Un examen majeur de la fraude au Royaume-Uni a recommandé que les juges et les magistrats soient formés pour gérer une vague croissante d'affaires impliquant le blanchiment d'argent en cryptomonnaies et la fraude alimentée par l'intelligence artificielle.
Cette recommandation figure dans "Fraud in the Digital Age", le deuxième rapport de l'Independent Review of Disclosure and Fraud Offences, présidé par l'avocat Jonathan Fisher KC et publié mardi par le ministère de l'Intérieur. Il exhorte le gouvernement à inviter le Collège judiciaire, qui forme les membres du système judiciaire en Angleterre et au Pays de Galles, à examiner la meilleure façon de préparer "tous les juges, y compris les magistrats" à l'augmentation probable de la fraude assistée par l'IA et "le blanchiment d'argent/d'actifs utilisant les cryptomonnaies".
La préoccupation de l'examen concerne les tribunaux. La loi sur la fraude de 2006 est "globalement solide" et "bien placée pour traiter la fraude assistée par l'IA", indique le rapport — la difficulté est que les tribunaux qui entendent ces affaires ne sont de plus en plus pas équipés pour les gérer.

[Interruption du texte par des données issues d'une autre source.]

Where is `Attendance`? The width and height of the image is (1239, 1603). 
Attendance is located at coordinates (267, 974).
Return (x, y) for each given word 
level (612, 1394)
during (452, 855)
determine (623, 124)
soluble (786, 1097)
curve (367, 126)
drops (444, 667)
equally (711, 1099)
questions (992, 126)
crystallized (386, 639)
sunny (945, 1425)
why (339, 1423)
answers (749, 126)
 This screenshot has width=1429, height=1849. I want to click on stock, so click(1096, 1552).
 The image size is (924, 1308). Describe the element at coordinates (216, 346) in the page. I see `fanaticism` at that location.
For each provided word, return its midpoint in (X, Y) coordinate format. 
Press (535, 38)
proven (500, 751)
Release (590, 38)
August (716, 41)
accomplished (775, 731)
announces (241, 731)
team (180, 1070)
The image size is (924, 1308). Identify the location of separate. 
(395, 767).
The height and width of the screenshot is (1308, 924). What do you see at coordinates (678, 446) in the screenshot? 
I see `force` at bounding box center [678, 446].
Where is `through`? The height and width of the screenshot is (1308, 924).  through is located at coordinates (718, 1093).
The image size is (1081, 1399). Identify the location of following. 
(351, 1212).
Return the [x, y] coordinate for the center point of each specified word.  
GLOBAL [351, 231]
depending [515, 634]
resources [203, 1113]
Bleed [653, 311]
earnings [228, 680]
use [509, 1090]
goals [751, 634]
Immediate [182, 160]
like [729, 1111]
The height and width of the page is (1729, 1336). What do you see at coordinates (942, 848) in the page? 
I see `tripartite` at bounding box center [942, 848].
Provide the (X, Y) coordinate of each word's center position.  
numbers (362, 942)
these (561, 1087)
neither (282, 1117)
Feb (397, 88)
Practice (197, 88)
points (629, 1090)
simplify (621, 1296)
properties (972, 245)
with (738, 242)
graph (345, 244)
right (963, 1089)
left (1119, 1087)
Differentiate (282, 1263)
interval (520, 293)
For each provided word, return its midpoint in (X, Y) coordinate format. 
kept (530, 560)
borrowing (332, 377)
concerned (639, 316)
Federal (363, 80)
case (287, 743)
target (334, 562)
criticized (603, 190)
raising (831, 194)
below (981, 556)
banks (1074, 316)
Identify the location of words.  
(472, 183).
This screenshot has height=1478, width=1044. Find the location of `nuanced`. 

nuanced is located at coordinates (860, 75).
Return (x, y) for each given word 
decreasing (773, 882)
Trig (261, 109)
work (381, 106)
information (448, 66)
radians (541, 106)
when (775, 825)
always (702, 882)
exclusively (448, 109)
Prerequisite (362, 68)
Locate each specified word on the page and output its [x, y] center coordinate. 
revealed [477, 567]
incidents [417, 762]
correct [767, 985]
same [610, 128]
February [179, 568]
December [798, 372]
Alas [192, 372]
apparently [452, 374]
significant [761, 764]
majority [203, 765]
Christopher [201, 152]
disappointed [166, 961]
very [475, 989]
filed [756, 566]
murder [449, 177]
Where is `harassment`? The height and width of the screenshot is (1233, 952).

Des outils autrefois réservés aux criminels sophistiqués sont "désormais largement accessibles", indique le rapport, ce qui signifie que les magistrats et les centres de Crown Court non spécialisés "seront confrontés à des affaires d'une nature et d'une ampleur qu'ils n'avaient jamais rencontrées auparavant", impliquant l'IA, les transferts de fonds transfrontaliers et les cryptomonnaies. Une formation pour les procès les plus difficiles existe déjà par le biais du cours "Long and Complex Trials" du Collège judiciaire, mais elle est facultative et, comme le note l'examen, souvent éclipsée par d'autres cours. Le travail complexe lié à la fraude est concentré parmi un groupe de juges dans les grandes villes, laissant les Crown Courts régionales en manque d'expérience et d'infrastructures.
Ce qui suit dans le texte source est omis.